There’s an apple in my purse.

I was compared to Snow White today.

Not an hour later, I was asked if I am a witch.

It’s an intriguing thought – that Snow White and the Evil Queen could be the same person. Could be seen and perceived in the very same woman by different people.

Not outlandish, though.

Something to explore at a later time.

123 don’t say it to me

“Not everyone who loves you will leave.”

I have one hard and fast rule for humans who want to be around me. Don’t say dumb shit to me. That’s it, that’s all.

“Dumb shit” is reductive, and when I say it I am really saying don’t be obnoxious, or flippant, or quote stupid Instagram things that aren’t the least bit profound but they sound that way to a generation who doesn’t read books.

Everyone who loves me, leaves. Everyone.

Admittedly, I am probably a lot. I am a complicated mess of a person. My heart is open, I love to laugh and be infatuated and learn new things. I have no follow-through, I’m hyper-emotional sometimes and I feel everything really deeply. I am argumentative. I am shy. I am exhibitionist, voyeur, and hermit. Goddess, maiden, mother, crone, soldier.

They go to bed with Gilda, they wake up with me.

And I’m not Gilda. I’m not even Rita Hayworth. My “me” is some number of rungs down the ladder from hers, but I understand the sentiment. I am not a fantasy. I am a real, flesh-and-blood woman, who is angry and sad and curious and funny and a powerhouse and a little girl all at once. That’s hard to deal with, hard to love.

Vulnerability isn’t attractive. Bleeding and crying isn’t attractive. If you’re not attractive, you’re nothing.

And so they come, and they devote themselves, and they get to know me, and they leave. Mostly it isn’t love. It’s stupidity. My dad loved me. My dad left me.

So… you know… don’t say dumb shit to me. Don’t tell me it gets better, don’t tell me time heals, and please don’t tell me that people who love me don’t leave.
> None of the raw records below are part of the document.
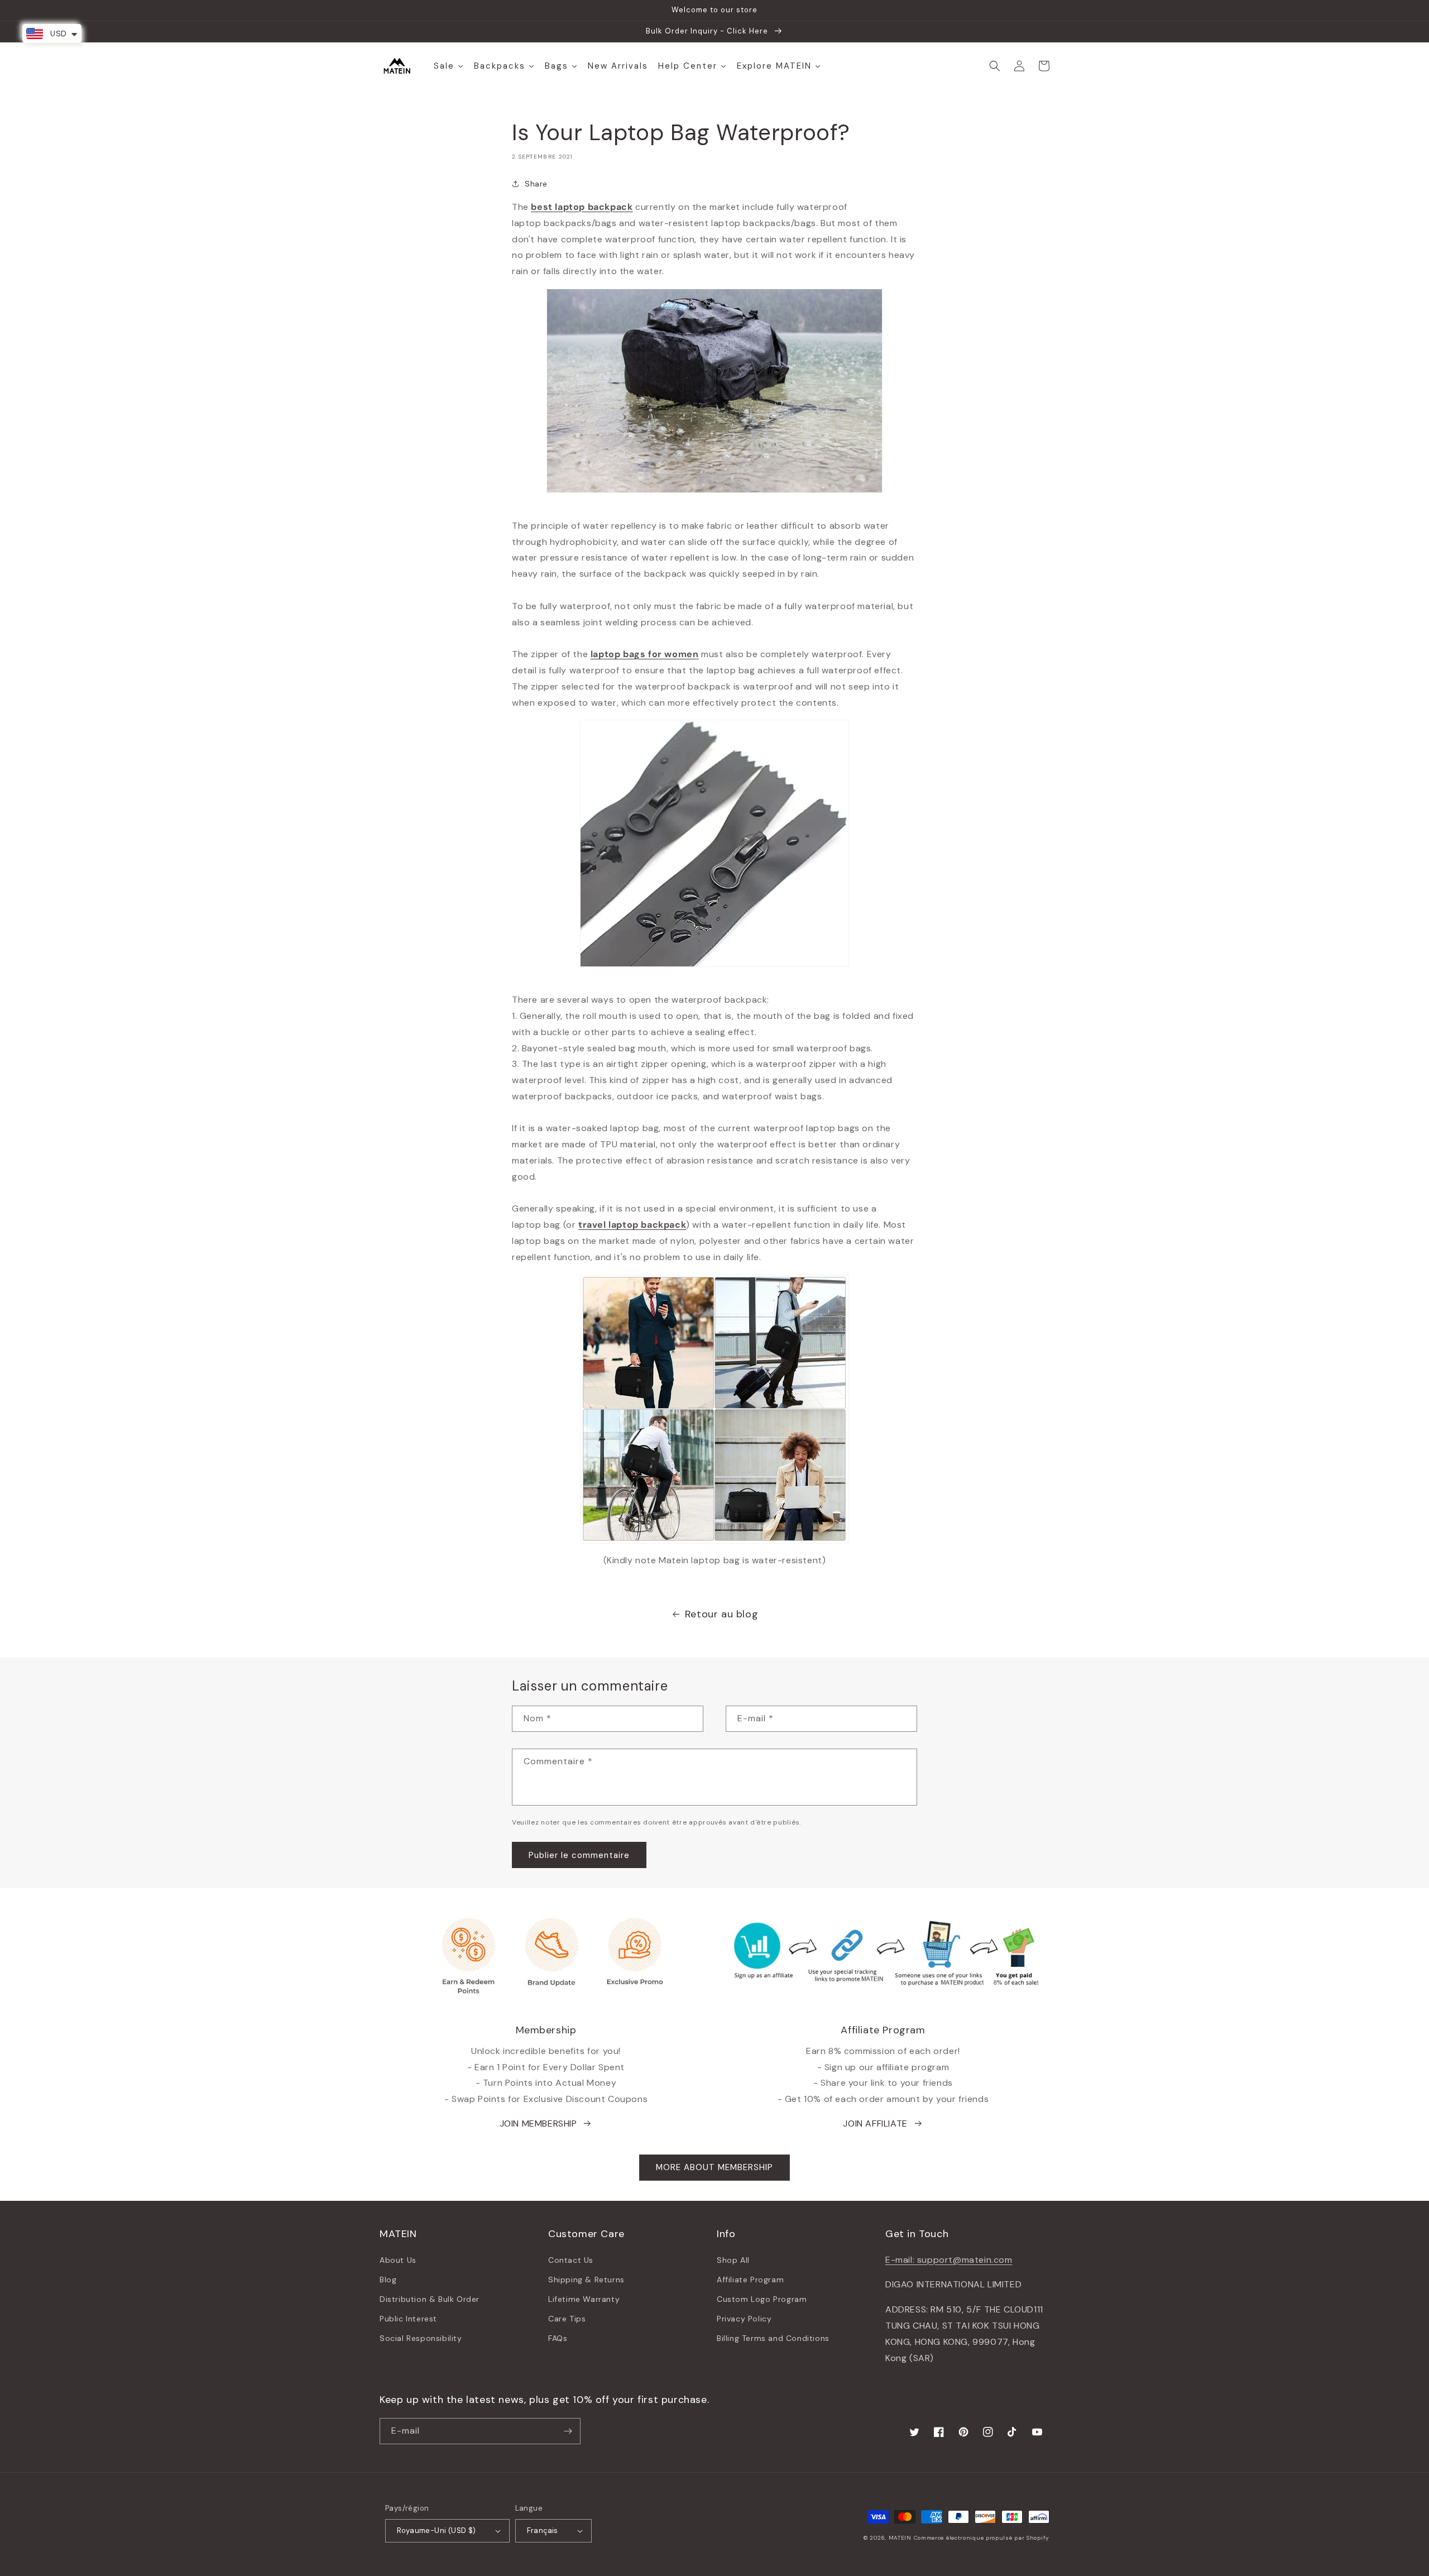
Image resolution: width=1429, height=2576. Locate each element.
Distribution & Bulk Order (429, 2299)
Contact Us (570, 2260)
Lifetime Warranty (584, 2299)
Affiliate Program (750, 2280)
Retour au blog (721, 1614)
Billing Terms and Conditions (773, 2338)
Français (542, 2530)
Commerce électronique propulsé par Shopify (981, 2537)
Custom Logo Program (762, 2299)
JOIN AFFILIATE (875, 2123)
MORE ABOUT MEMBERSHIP (714, 2167)
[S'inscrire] (567, 2431)
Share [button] (536, 184)
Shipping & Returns (586, 2280)
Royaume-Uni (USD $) (436, 2530)
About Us (398, 2260)
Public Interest (408, 2319)
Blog (388, 2280)
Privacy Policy (744, 2319)
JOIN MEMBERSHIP (538, 2123)
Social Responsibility (421, 2338)
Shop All (733, 2260)
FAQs (557, 2338)
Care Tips (567, 2319)
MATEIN (900, 2537)
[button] (994, 66)
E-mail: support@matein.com (949, 2260)
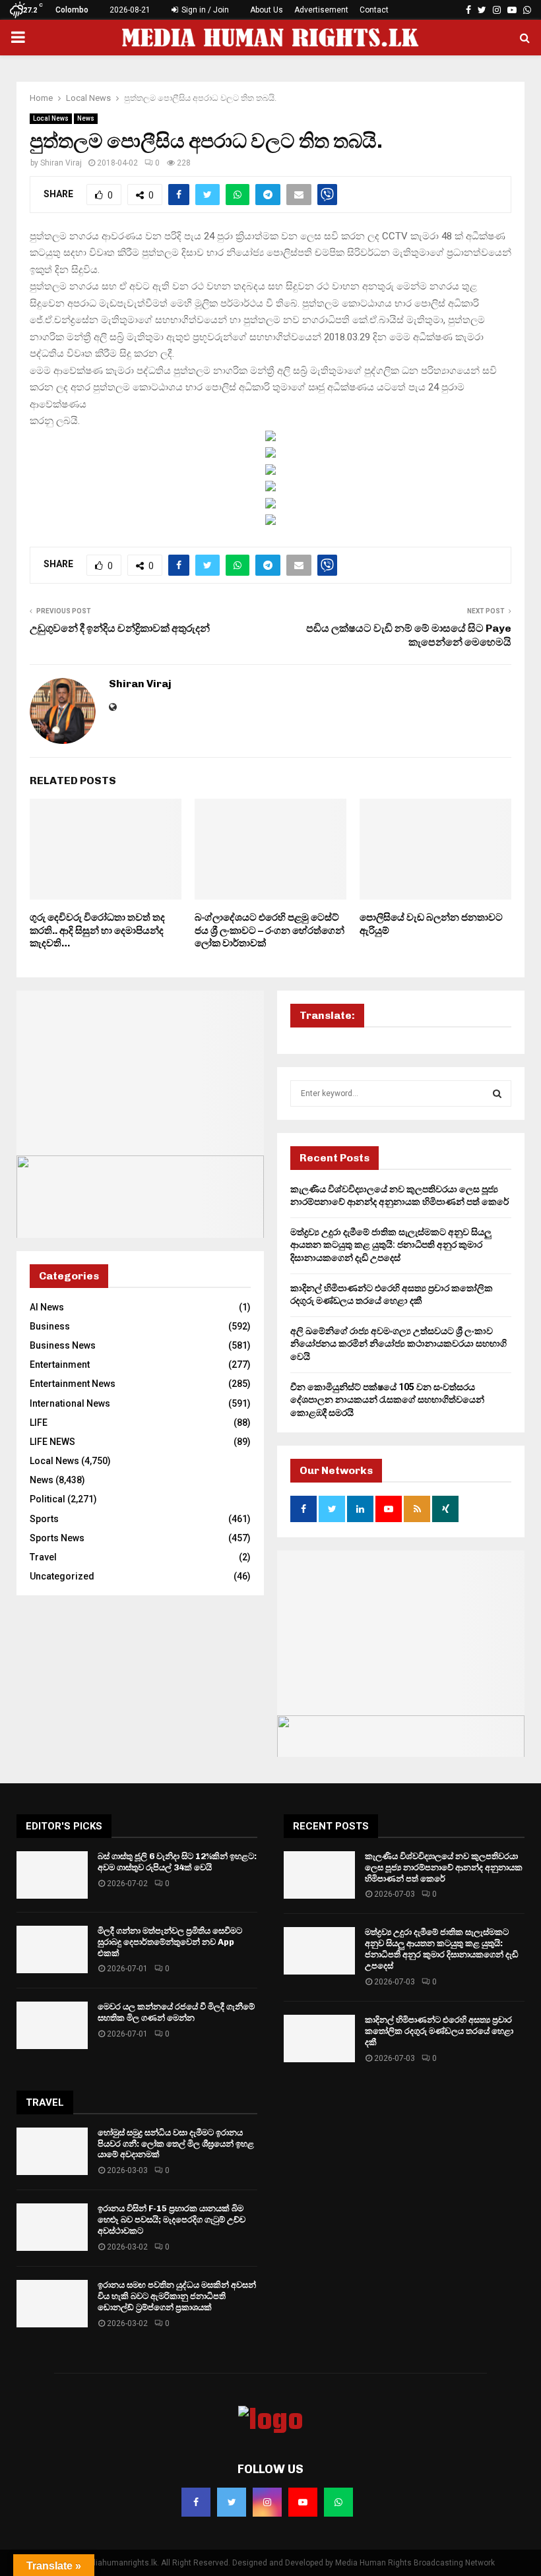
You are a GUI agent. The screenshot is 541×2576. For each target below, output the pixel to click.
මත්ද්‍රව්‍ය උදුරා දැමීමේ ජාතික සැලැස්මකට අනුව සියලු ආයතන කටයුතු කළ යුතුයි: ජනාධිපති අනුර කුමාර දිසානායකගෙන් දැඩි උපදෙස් (391, 1245)
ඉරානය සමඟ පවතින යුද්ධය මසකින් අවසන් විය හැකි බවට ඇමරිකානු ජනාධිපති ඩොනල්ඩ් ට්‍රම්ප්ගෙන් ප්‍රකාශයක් (177, 2296)
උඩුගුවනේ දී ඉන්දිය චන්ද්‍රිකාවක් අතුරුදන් (120, 628)
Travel (43, 1557)
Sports (44, 1519)
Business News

I only know the opposite to be true.

gray…slip away…

It was gray outside this morning. All day, really.

Driving to work, half asleep, I thought about you. Were you real? Because I think you were real but now you don’t exist and I don’t know what to do with that. I have memories but I can’t hold on to them, can’t hug them. In my mind I try to squeeze the idea of you and it slowly dissipates until my thoughts are hazy nothings.

Other people are scattered in the parking lot, all walking towards the building, trying hard not to see each other. I wonder if they’re hurting like me. Chest on fire, eviscerating me from within, while my ignorant body sends tears down my face – my face! – to quench it. It doesn’t help, of course. It just makes my face wet.

I am in so much pain, it hurts to breathe and I marvel at my own movement – that one foot goes in front of the other, then the other, repeat ad infinitum until I am somehow in my office, saying words I can’t hear to co-workers who blow into their hot coffee and smile weakly at me.

Wearing a red sweater, I think how powerful red used to make me feel. Today this red sweater makes me think of my broken, shattered heart. Bleeding. Choking me. I’m showing the world with my wardrobe that I am a wound, raw and throbbing like an exposed nerve. They don’t notice.

Getting over an illness is funny in that, when I thought I was going to die I pleaded to live. Now that I have returned to my lukewarm half-life, I am reminded how nice it would be to die. To just slip away into the gray fog that surrounds me, quietly, and let go of all this pain.

You left me, and when you left you took me, and now nothing is here in any real way except I am the nothing now, and there is enough of me to feel the beating of losing you over and over and over again. Nothing means anything. Nothing means everything. I am tired.